Cristián Labbé Galilea


Si cada día que pasa son más los ciudadanos que se muestran hartos de la política, la razón es que cada vez son más “los porqués” de ese hastío. Claramente, tal desprestigio no surge de la nada; es consecuencia de una sucesión de malas prácticas, corruptelas, promesas incumplidas, intereses personales…  pero, fundamentalmente, de la distancia que existe entre los políticos y la realidad.

Esta semana fuimos testigos de un hecho lamentable: la Cámara de Diputados despachó sin multas el proyecto de ley sobre voto obligatorio. La iniciativa, que buscaba establecer una sanción pecuniaria a quienes no sufragaran, obtuvo 75 votos a favor, 45 en contra y 14 abstenciones. Al no alcanzar el quorum constitucional de 77 votos, fue rechazada, generándose el absurdo que por ley el voto es obligatorio…  pero en la práctica es voluntario, da lo mismo votar que no votar. ¡Patético, por decir lo menos!

¡Oh paradoja! Imponer un deber sin sanción equivale a proclamar la obligatoriedad de una norma pero, al mismo tiempo, quitarle el costo de su quebrantamiento. Estamos frente a un mandato constitucional que termina siendo una mera recomendación, perdiendo toda legitimidad. “Una obligación sin sanción es un mandamiento sin alma”, no es más que una artimaña aparentando rigor pero abriendo las puertas a la indiferencia e impunidad.

A juicio de esta suspicaz pluma, el rechazo del sector oficialista a las multas por no sufragar, obedece a un mañoso cálculo electoral: la izquierda percibe que esta medida les otorga una ventaja en los próximos comicios. El gobierno sabe que los votantes “obligados” — esos siete millones de electores que no participan cuando el voto es voluntario— tienden a favorecer a los candidatos de la oposición.

Se equivocan quienes creen que esta situación, si bien absurda, es también trivial porque, en la práctica, las multas por no votar no siempre han funcionado. Craso error. El precedente que se crea es de la mayor gravedad, pues equivale a establecer que existe la obligación de pagar los impuestos, pero si no se pagan… da lo mismo, o a señalar que es obligatorio parar en la luz roja, pero que da lo mismo… si se para o no.

Establecer una obligación sin sanción es, en el fondo, un gesto vacío: se proclama una regla que carece de fuerza, un deber que no obliga. Es el absurdo de una norma que se convierte en simple declaración, donde la autoridad se diluye y la responsabilidad se vuelve opcional, y donde la norma no castiga, la transgresión queda impune condenando a la ley al ridículo.

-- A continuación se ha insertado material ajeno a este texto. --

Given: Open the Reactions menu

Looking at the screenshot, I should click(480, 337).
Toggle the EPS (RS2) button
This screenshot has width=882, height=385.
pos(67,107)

Por último, si de desprestigio de la política se trata, hay que reprochar -en este caso- que parlamentarios de la oposición se hayan “pareado” con diputados de izquierda. A todas luces es una actitud inaceptable. Nadie, traicionando sus principios, puede “parearse” con algún "rival", especialmente cuando se trata de una ley de rango constitucional. Una demostración más de que, políticamente, nos hemos convertido en… ¡un país donde todo da lo mismo!

.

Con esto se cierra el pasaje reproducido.